Data excerpts:
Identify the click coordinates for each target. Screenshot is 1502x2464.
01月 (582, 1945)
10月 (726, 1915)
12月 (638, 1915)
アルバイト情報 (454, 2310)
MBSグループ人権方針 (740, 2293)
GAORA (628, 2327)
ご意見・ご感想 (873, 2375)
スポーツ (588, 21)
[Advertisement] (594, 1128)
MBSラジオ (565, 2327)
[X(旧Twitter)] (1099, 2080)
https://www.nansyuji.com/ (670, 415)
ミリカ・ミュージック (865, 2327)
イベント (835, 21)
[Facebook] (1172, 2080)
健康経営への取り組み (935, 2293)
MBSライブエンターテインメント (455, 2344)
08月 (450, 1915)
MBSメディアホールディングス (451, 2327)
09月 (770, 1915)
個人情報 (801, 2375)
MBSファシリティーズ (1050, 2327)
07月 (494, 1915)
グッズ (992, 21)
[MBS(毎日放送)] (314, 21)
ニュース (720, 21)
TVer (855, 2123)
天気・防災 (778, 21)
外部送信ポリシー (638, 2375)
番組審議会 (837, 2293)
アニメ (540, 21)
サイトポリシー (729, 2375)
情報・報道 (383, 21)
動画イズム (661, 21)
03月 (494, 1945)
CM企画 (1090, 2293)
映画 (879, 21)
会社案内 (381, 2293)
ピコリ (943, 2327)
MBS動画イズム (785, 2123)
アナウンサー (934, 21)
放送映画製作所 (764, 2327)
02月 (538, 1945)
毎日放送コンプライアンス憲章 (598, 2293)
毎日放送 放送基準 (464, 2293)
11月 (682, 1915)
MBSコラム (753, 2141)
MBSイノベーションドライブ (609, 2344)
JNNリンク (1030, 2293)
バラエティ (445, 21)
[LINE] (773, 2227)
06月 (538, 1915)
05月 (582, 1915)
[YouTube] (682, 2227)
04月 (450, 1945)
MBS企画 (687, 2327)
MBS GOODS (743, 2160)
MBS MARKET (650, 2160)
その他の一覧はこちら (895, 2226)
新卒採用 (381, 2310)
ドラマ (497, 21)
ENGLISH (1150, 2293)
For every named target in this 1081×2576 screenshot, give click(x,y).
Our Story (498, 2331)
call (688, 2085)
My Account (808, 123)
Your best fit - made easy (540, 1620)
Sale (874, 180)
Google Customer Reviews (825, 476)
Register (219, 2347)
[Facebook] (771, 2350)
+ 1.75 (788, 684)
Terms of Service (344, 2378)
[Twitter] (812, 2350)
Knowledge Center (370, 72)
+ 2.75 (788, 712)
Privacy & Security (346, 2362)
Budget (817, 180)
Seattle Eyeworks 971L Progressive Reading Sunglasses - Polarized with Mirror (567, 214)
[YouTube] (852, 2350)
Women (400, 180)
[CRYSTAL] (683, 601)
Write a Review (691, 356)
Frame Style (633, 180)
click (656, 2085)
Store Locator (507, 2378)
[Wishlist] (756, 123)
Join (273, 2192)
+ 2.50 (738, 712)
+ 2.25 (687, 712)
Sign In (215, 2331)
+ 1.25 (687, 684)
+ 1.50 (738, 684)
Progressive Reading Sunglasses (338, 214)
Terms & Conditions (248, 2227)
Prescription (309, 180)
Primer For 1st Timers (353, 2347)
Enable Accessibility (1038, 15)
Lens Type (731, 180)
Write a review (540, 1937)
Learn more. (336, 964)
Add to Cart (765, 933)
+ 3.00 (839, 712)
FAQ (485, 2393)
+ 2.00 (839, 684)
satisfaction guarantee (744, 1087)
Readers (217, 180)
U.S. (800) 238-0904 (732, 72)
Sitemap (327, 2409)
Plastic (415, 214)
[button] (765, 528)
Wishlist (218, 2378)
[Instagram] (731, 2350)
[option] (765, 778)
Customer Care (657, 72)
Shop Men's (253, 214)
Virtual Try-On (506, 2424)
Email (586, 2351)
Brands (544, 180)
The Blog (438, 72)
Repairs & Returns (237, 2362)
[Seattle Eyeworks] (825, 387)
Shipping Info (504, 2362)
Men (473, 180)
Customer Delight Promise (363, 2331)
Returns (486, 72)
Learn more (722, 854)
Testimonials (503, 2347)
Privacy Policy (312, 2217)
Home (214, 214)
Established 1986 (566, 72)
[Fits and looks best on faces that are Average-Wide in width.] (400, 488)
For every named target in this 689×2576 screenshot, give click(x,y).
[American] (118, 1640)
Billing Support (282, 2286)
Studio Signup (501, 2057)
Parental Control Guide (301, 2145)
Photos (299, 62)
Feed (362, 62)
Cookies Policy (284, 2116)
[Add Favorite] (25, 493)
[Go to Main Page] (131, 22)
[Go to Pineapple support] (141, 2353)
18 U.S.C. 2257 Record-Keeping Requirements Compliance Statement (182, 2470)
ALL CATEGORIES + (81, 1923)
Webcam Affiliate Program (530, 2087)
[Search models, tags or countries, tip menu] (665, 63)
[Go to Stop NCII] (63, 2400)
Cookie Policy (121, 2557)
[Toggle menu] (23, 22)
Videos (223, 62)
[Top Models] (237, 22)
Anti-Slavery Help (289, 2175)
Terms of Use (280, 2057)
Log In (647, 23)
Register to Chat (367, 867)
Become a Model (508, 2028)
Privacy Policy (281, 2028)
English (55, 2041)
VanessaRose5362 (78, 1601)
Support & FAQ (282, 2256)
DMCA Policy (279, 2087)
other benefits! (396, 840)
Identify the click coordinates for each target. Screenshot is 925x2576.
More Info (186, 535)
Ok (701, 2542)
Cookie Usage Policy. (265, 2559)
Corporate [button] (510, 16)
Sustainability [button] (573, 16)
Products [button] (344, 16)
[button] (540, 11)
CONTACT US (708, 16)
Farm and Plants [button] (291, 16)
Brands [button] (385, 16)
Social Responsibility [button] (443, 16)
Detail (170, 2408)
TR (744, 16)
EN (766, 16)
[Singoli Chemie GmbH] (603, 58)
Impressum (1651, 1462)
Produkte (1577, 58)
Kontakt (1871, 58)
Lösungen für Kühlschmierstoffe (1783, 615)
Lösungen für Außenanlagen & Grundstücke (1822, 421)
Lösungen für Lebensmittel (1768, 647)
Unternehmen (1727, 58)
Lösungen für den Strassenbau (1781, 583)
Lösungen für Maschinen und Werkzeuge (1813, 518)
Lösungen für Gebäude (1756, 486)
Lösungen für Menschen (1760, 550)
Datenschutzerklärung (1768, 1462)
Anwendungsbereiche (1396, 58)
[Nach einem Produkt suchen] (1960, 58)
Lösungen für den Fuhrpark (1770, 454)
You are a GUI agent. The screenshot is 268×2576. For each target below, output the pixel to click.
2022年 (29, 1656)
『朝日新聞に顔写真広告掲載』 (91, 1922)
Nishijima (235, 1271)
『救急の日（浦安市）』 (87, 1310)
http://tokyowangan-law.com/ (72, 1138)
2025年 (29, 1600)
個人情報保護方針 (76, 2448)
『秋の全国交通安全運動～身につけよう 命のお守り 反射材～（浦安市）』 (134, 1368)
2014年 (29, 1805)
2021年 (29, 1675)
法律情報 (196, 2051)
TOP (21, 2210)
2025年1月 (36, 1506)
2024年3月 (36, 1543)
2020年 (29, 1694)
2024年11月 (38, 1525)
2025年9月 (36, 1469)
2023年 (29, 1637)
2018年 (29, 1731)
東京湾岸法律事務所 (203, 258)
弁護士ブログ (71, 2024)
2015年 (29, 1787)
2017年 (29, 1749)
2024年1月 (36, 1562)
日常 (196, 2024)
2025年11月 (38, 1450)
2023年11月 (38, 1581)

About this task: Starting at the first line of the data above, please restate word for word every line up to and including the one that holds "毎日放送コンプライアンス憲章 (598, 2293)", and add nothing else.

Solved problem:
Identify the click coordinates for each target. Screenshot is 1502x2464.
01月 (582, 1945)
10月 (726, 1915)
12月 (638, 1915)
アルバイト情報 (454, 2310)
MBSグループ人権方針 (740, 2293)
GAORA (628, 2327)
ご意見・ご感想 (873, 2375)
スポーツ (588, 21)
[Advertisement] (594, 1128)
MBSラジオ (565, 2327)
[X(旧Twitter)] (1099, 2080)
https://www.nansyuji.com/ (670, 415)
ミリカ・ミュージック (865, 2327)
イベント (835, 21)
[Facebook] (1172, 2080)
健康経営への取り組み (935, 2293)
MBSライブエンターテインメント (455, 2344)
08月 (450, 1915)
MBSメディアホールディングス (451, 2327)
09月 (770, 1915)
個人情報 (801, 2375)
MBSファシリティーズ (1050, 2327)
07月 (494, 1915)
グッズ (992, 21)
[MBS(毎日放送)] (314, 21)
ニュース (720, 21)
TVer (855, 2123)
天気・防災 (778, 21)
外部送信ポリシー (638, 2375)
番組審議会 (837, 2293)
アニメ (540, 21)
サイトポリシー (729, 2375)
情報・報道 (383, 21)
動画イズム (661, 21)
03月 (494, 1945)
CM企画 (1090, 2293)
映画 (879, 21)
会社案内 (381, 2293)
ピコリ (943, 2327)
MBS動画イズム (785, 2123)
アナウンサー (934, 21)
放送映画製作所 (764, 2327)
02月 (538, 1945)
毎日放送コンプライアンス憲章 (598, 2293)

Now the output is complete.